As summer comes to a close, we begin to settle into what we often call our “normal” routine. Vacations are over, school is starting, the temperatures will soon begin to drop, and the busyness of summer will give way to the steady rhythm of fall.

And if you’re a sports fan, particularly a football fan, it also means that you get to enter the joyous time of weekend games. Practices have started, the media outlets have kicked it into full gear, scrimmage games are already happening, and eyes are turning towards the television to see what sports hero will screw something up next.

It’s this time, this season, that I’ve been thinking a lot about recently. For all the time given to New Year’s resolutions, I think the start of a new school year, a new sports year, and a return to an old rhythm often goes missed as a vital time in our lives.

Think again of the sports teams. If you listen to them talk about the goal of winning a championship, many of them say that the foundation for what they want to do gets laid in August. The championship game is in January, but the foundation to win that championship starts in August.

What’s in August? Practice. Lots and lots of practice. Sometimes two or three times a day. Everybody that wants to succeed later, has to take practice seriously.

If you want to enjoy the fruit of a season well done, you must cultivate early on.

And while I often hesitate to use sports analogies, because they don’t resonate with everyone, there are three great principles that we can learn from the great sports teams, especially when we talk about the rhythm of a missional life:

Begin with the end in mind. What often separates the good teams from the great is not only stating goals, but writing them down, looking at them everyday, and then making decisions that only help draw them closer to completing that goal. It may seem daunting to host a neighborhood block party, but if that is what God is calling you too, write it down, find people of peace and begin to plan how it will all come together.
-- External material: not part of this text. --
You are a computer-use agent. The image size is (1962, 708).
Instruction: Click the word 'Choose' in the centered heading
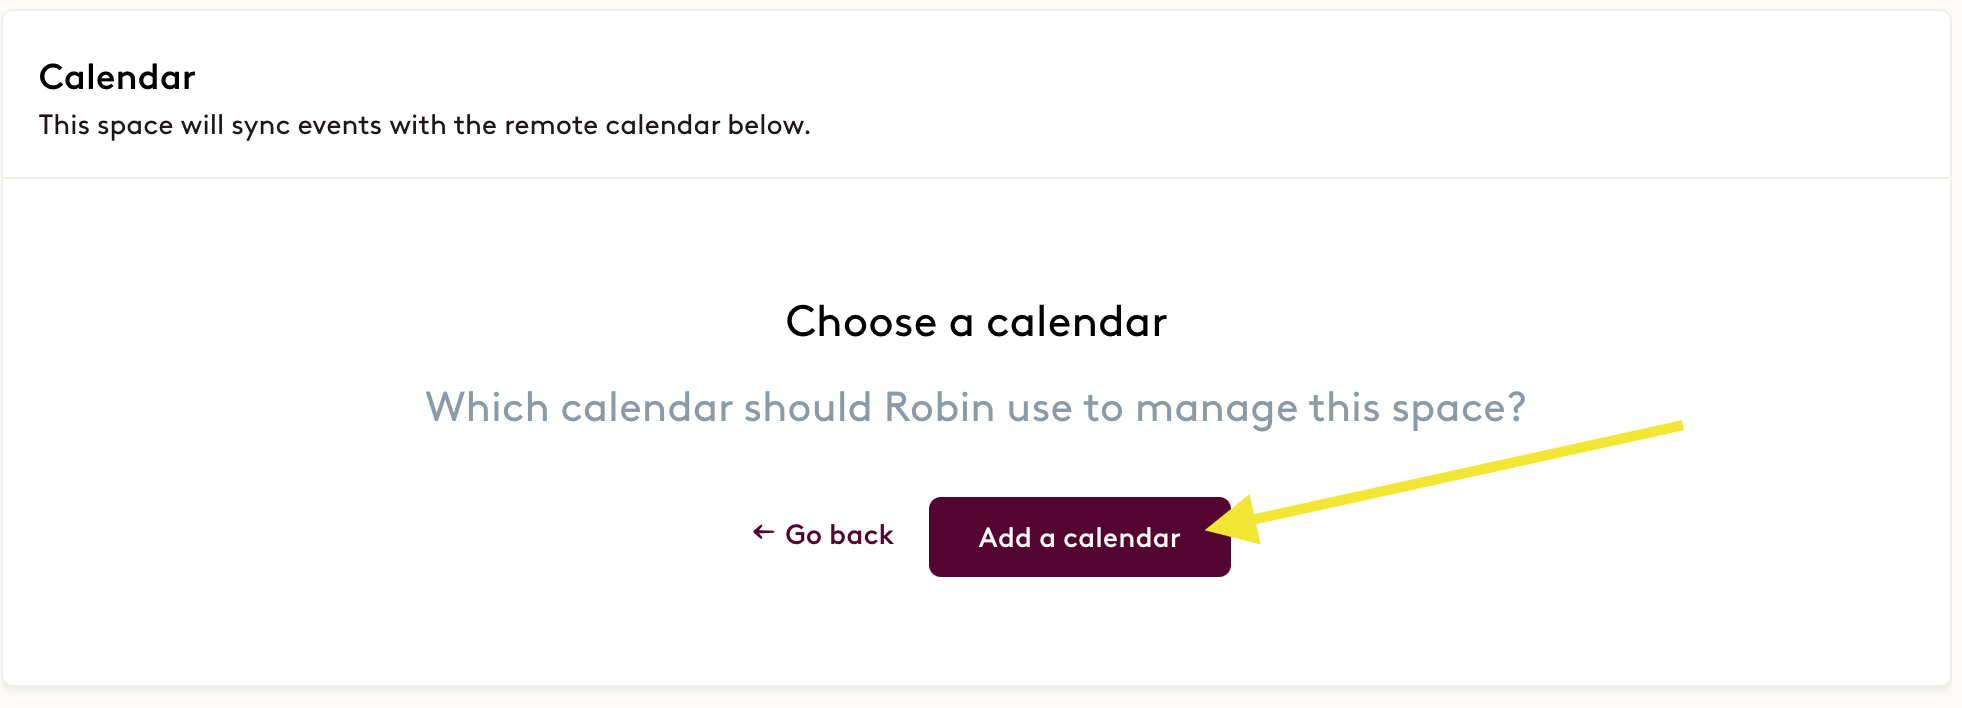click(861, 322)
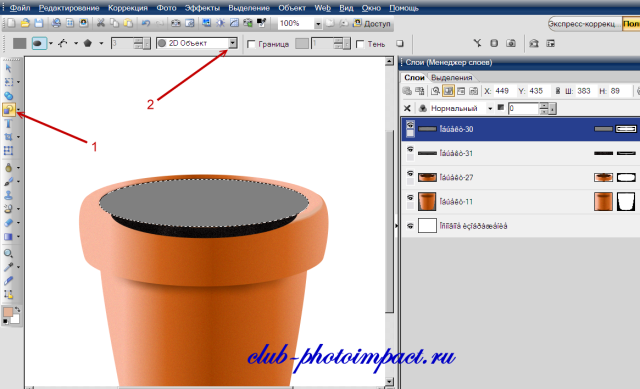
Task: Open the 100% zoom level dropdown
Action: (x=318, y=24)
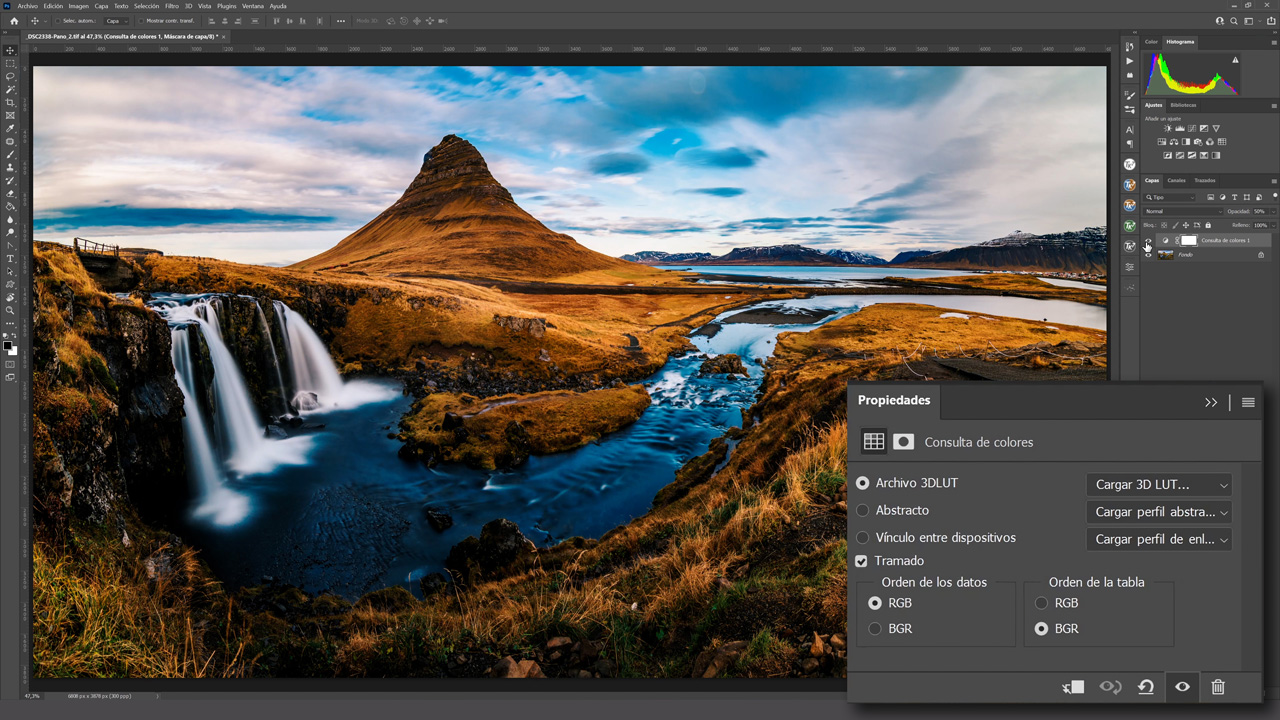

Start small, be faithful. In practice, teams often work on the fundamentals: dribbling, blocking, catching, footwork, etc., depending on the sport. If you can’t do the small things right, well and repeatedly, then you never have any hope of doing the bigger things well — like running plays, scoring or stopping your opponent. If you want to throw a block party, that may be a bit daunting, but it doesn’t have to be the first thing you do. Can you start by learning your neighbors’ names? Can you go on nightly walks and wave at people sitting on their front porch? Can you volunteer for a local agency or nonprofit that could introduce you to other members of the community? As we practice and develop a rhythm of life in the small things, the larger issues tend to get easier.

Show up everyday. You can’t practice if you stay at home and sit on the couch. Similarly, you can’t live missionally with the windows closed, the blinds drawn and the television on. Again, it doesn’t have to be big or grandiose right off the bat, but commit to showing up everyday and doing something (small) for someone around you with the opportunity to share in community with them.

The great failure of the missional movement happens when it gets divorced from the simple acts that we can do to love our neighbors as ourselves. In the past, the church has relied heavily on the event-oriented program, with the right speaker, the right music, and the right atmosphere to encourage participation and attendance. In the missional movement, it’s much simpler than that. It is instead the exact opposite. Where before the church was like a complex machine that needed to run smoothly, missional is defined by simplicity. Where the attractional church thrived on passivity and silence, the missional movement focuses on communal participation.

And when we try to make missional hard, we stop making it missional.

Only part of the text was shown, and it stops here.